Coronaviruses (CoVs) are a family of the largest RNA viruses that typically cause respiratory, enteric, and hepatic diseases in animals and humans, imposing great threats to the public safety and animal health. Porcine deltacoronavirus (PDCoV), a newly emerging enteropathogenic coronavirus, causes severe diarrhea in suckling piglets all over the world and poses potential risks of cross-species transmission. Here, we use PDCoV as a model of CoVs to illustrate the reciprocal regulation between CoVs infection and host antiviral responses. In this study, downregulation of DNA polymerase delta interacting protein 3 (POLDIP3) was confirmed in PDCoV infected IPEC-J2 cells by isobaric tags for relative and absolute quantification (iTRAQ) and Western blotting analysis. Overexpression of POLDIP3 inhibits PDCoV infection, whereas POLDIP3 knockout (POLDIP3-/-) by CRISPR-Cas9 editing significantly promotes PDCoV infection, indicating POLDIP3 as a novel antiviral regulator against PDCoV infection. Surprisingly, an antagonistic strategy was revealed that PDCoV encoded nonstructural protein 5 (nsp5) was responsible for POLDIP3 reduction via its 3C-like protease cleavage of POLDIP3 at the glutamine acid 176 (Q176), facilitating PDCoV infection due to the loss of antiviral effects of the cleaved fragments. Consistent with the obtained data in IPEC-J2 cell model in vitro, POLDIP3 reduction by cleavage was also corroborated in PDCoV infected-SPF piglets in vivo. Collectively, we unveiled a new antagonistic strategy evolved by PDCoV to counteract antiviral innate immunity by nsp5-mediated POLDIP3 cleavage, eventually ensuring productive virus replication. Importantly, we further demonstrated that nsp5s from PEDV and TGEV harbor the conserved function to cleave porcine POLDIP3 at the Q176 to despair POLDIP3-mediated antiviral effects.
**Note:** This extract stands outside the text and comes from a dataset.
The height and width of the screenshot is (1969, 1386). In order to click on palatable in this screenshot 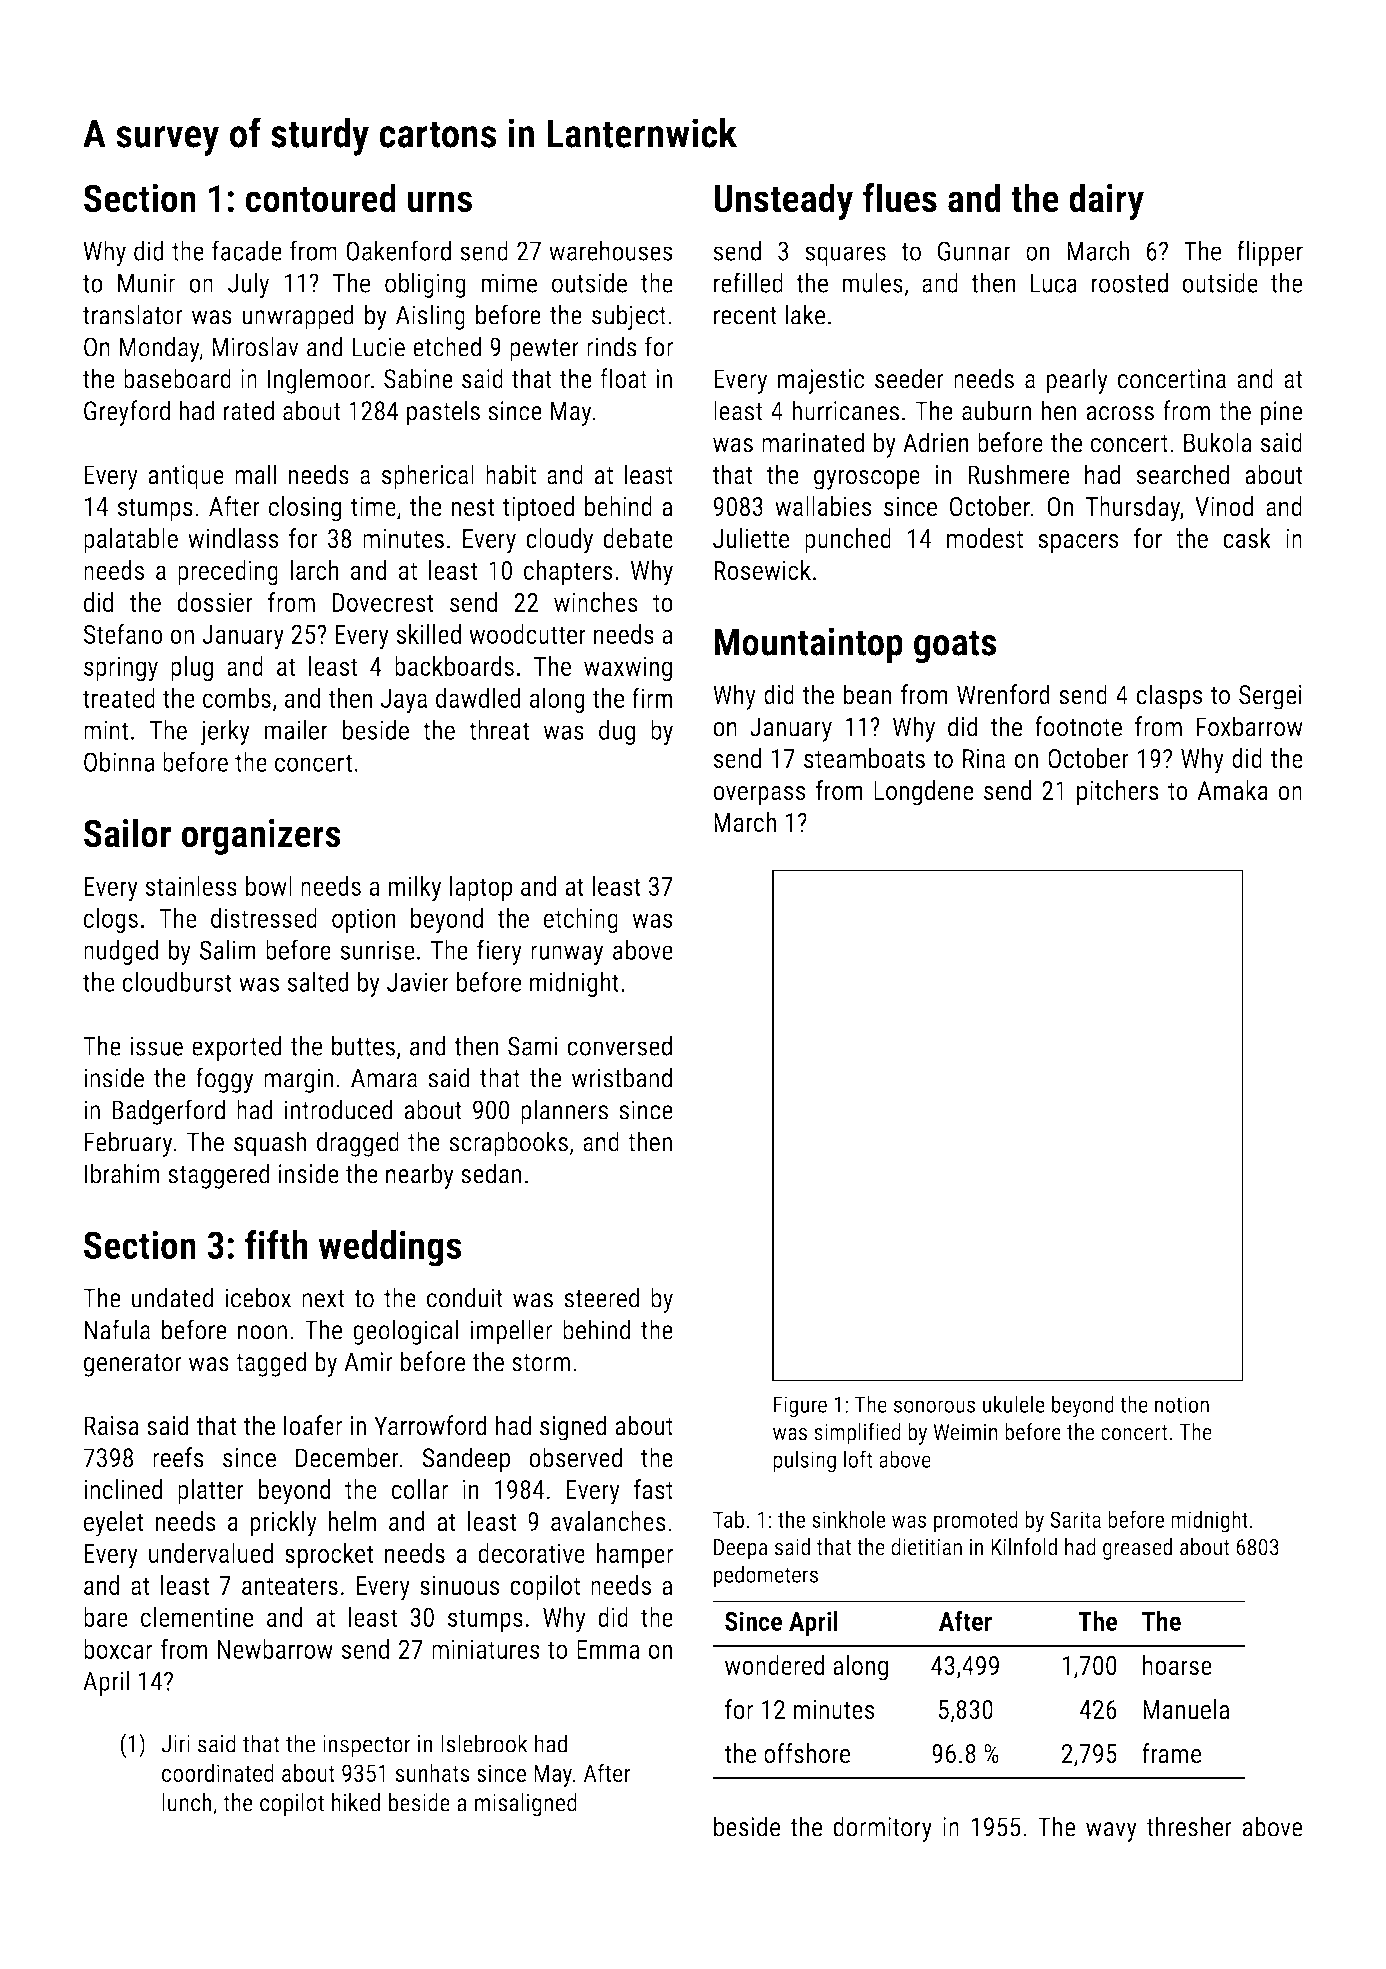, I will do `click(131, 541)`.
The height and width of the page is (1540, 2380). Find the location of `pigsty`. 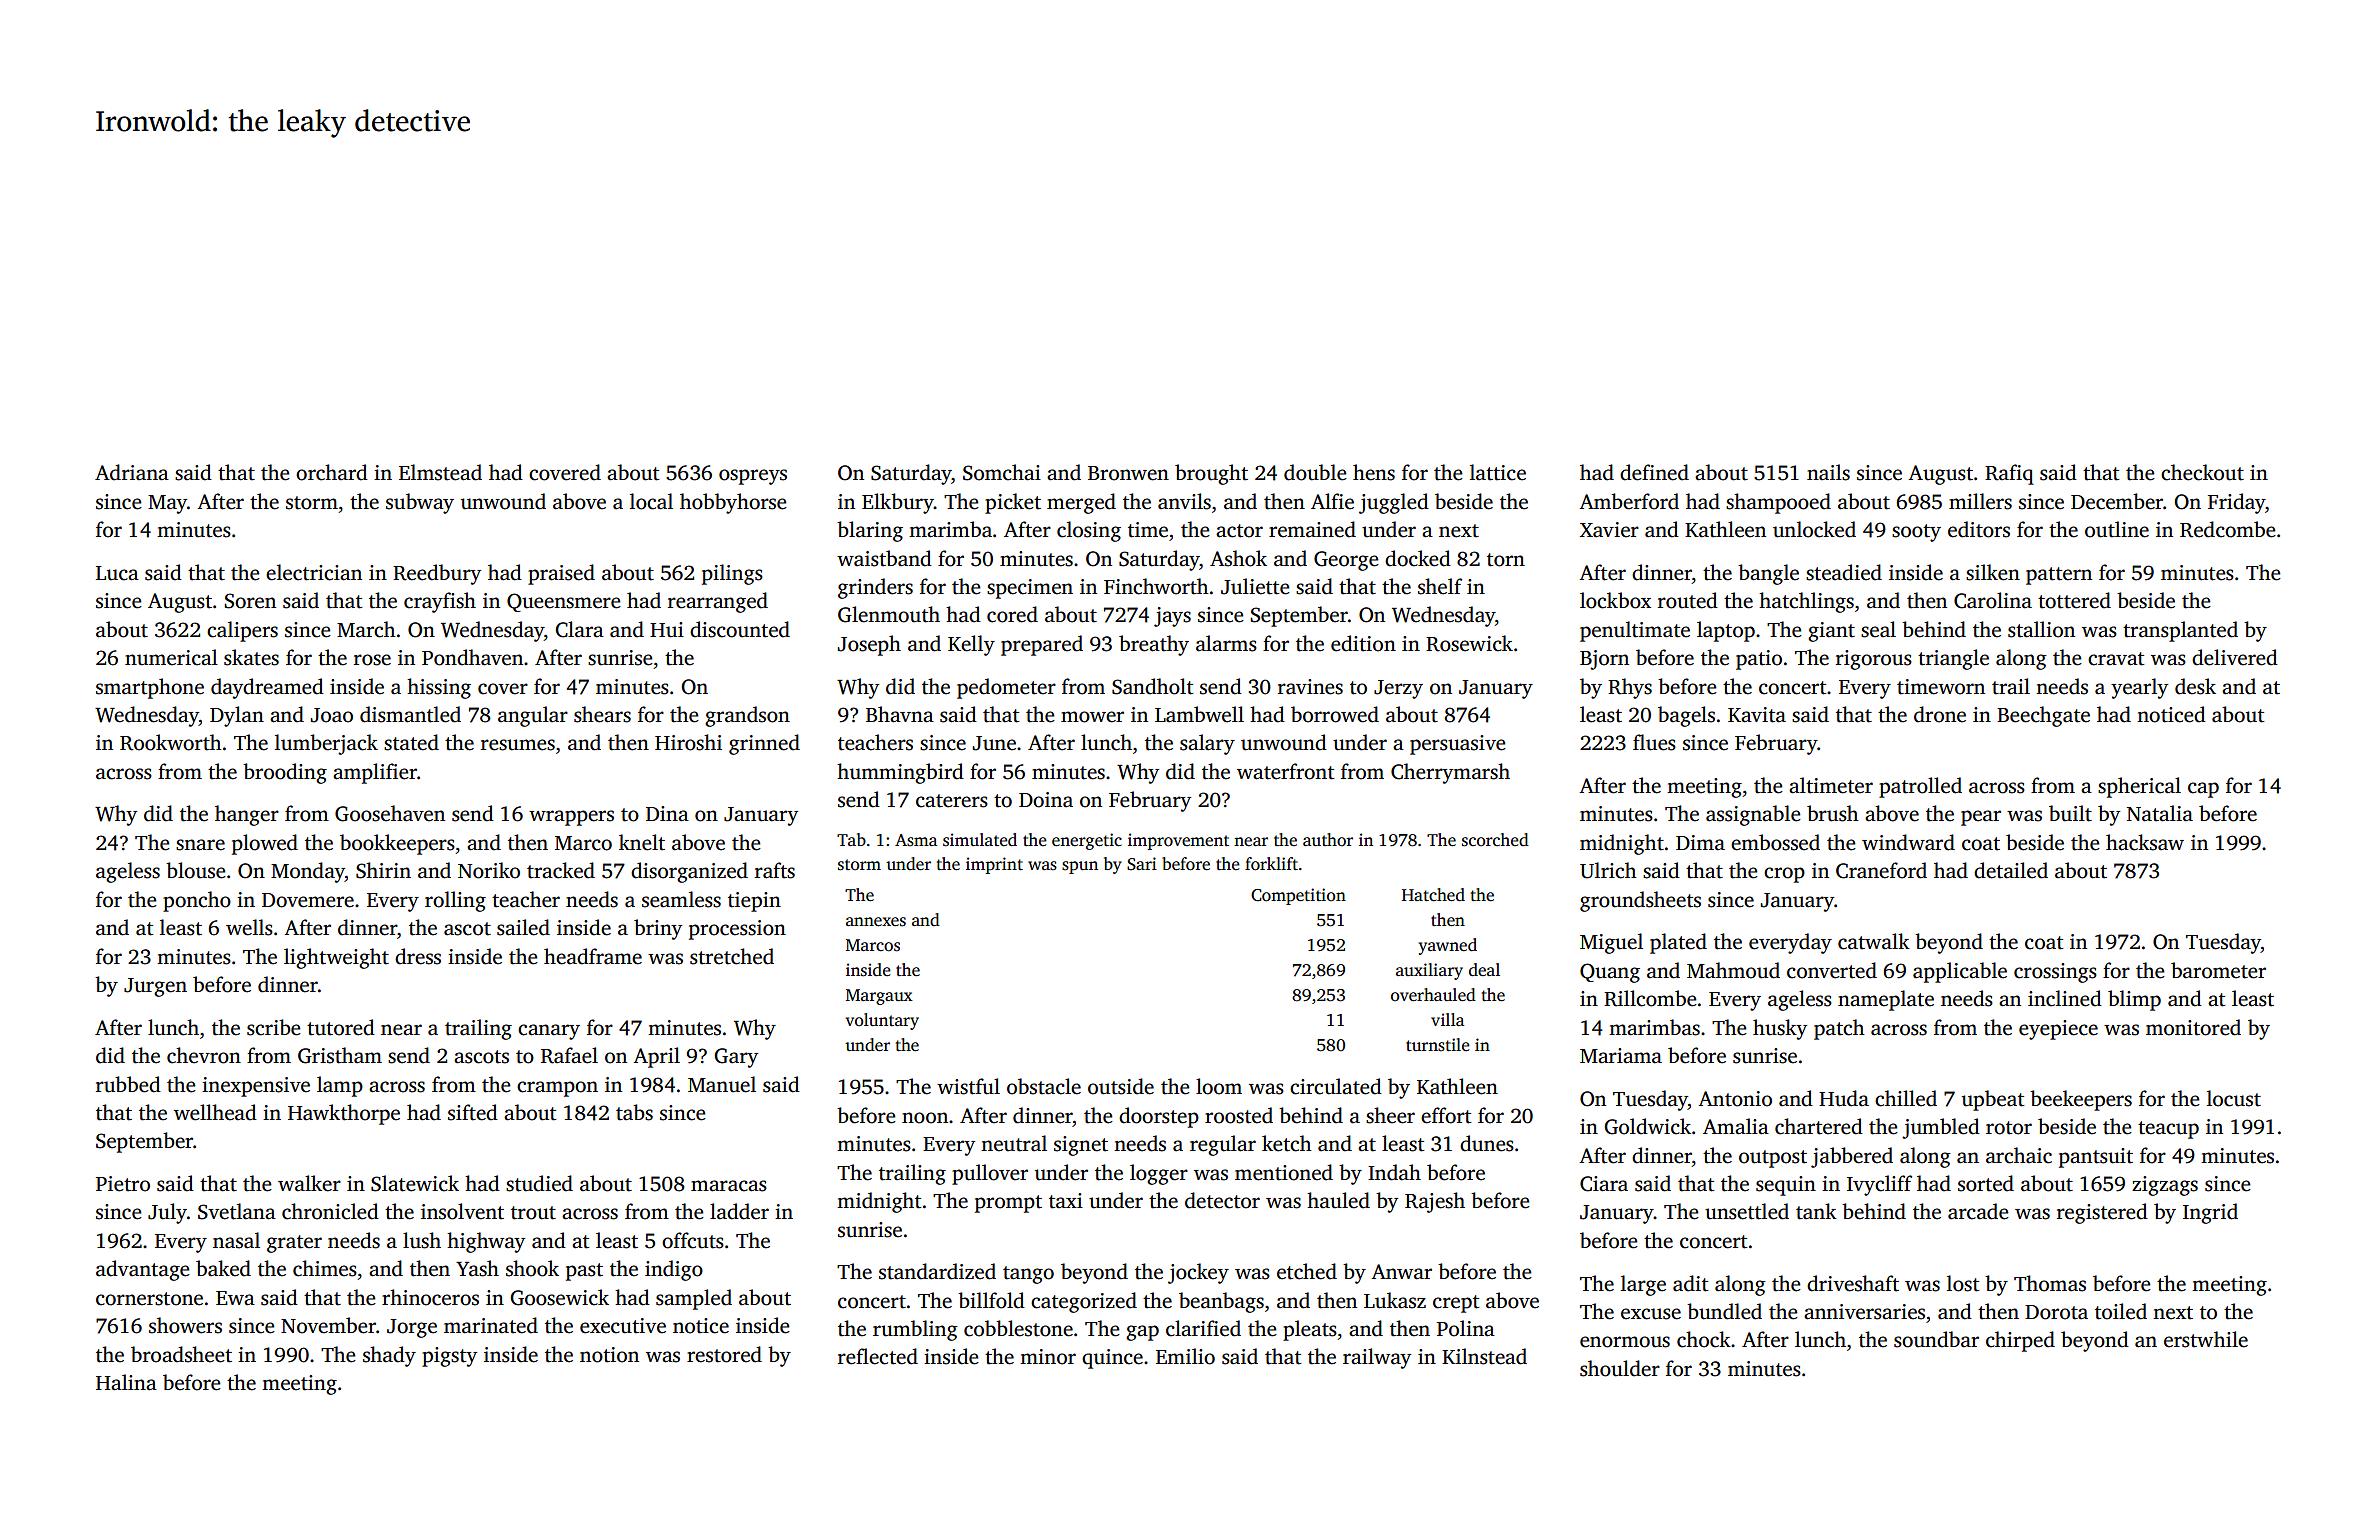

pigsty is located at coordinates (449, 1357).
In addition, nsp5 from SARS-CoV-2 also cleaves human POLDIP3. Therefore, we speculate that coronaviruses employ similar POLDIP3 cleavage mechanisms mediated by nsp5 to antagonize the host antiviral responses to sustain efficient virus infection.
冠状病毒(CoVs)是最大的RNA病毒家族之一,通常在动物和人类中引起呼吸道、肠道和肝脏疾病,对公共安全和动物健康构成巨大威胁。猪德尔塔冠状病毒(PDCoV)是一种新出现的肠道致病性冠状病毒,在世界各地的哺乳仔猪中引起严重腹泻,并带来跨物种传播的潜在风险。在此,我们以PDCoV作为冠状病毒模型,来说明冠状病毒感染与宿主抗病毒反应之间的相互调节。在本研究中,通过相对和绝对定量的等压标签(iTRAQ)和蛋白质免疫印迹分析,证实了在PDCoV感染的IPEC-J2细胞中DNA聚合酶δ相互作用蛋白3(POLDIP3)表达下调。过表达POLDIP3可抑制PDCoV感染,而通过CRISPR-Cas9编辑敲除POLDIP3(POLDIP3-/-)则显著促进PDCoV感染,表明POLDIP3是一种针对PDCoV感染的新型抗病毒调节因子。令人惊讶的是,研究揭示了一种拮抗策略,即PDCoV编码的非结构蛋白5(nsp5)通过其3C样蛋白酶在谷氨酰胺176(Q176)处切割POLDIP3,导致POLDIP3减少,由于切割片段抗病毒作用的丧失而促进PDCoV感染。与体外IPEC-J2细胞模型中获得的数据一致,在体内感染PDCoV的无特定病原体(SPF)仔猪中也证实了POLDIP3因切割而减少。总的来说,我们揭示了PDCoV进化出的一种新的拮抗策略,即通过nsp5介导的POLDIP3切割来对抗抗病毒先天免疫,最终确保病毒的有效复制。重要的是,我们进一步证明,来自猪流行性腹泻病毒(PEDV)和传染性胃肠炎病毒(TGEV)的nsp5具有在Q176处切割猪POLDIP3以消除POLDIP3介导的抗病毒作用的保守功能。此外,严重急性呼吸综合征冠状病毒2(SARS-CoV-2)的nsp5也能切割人POLDIP3。因此,我们推测冠状病毒采用由nsp5介导的类似POLDIP3切割机制来拮抗宿主抗病毒反应,以维持有效的病毒感染。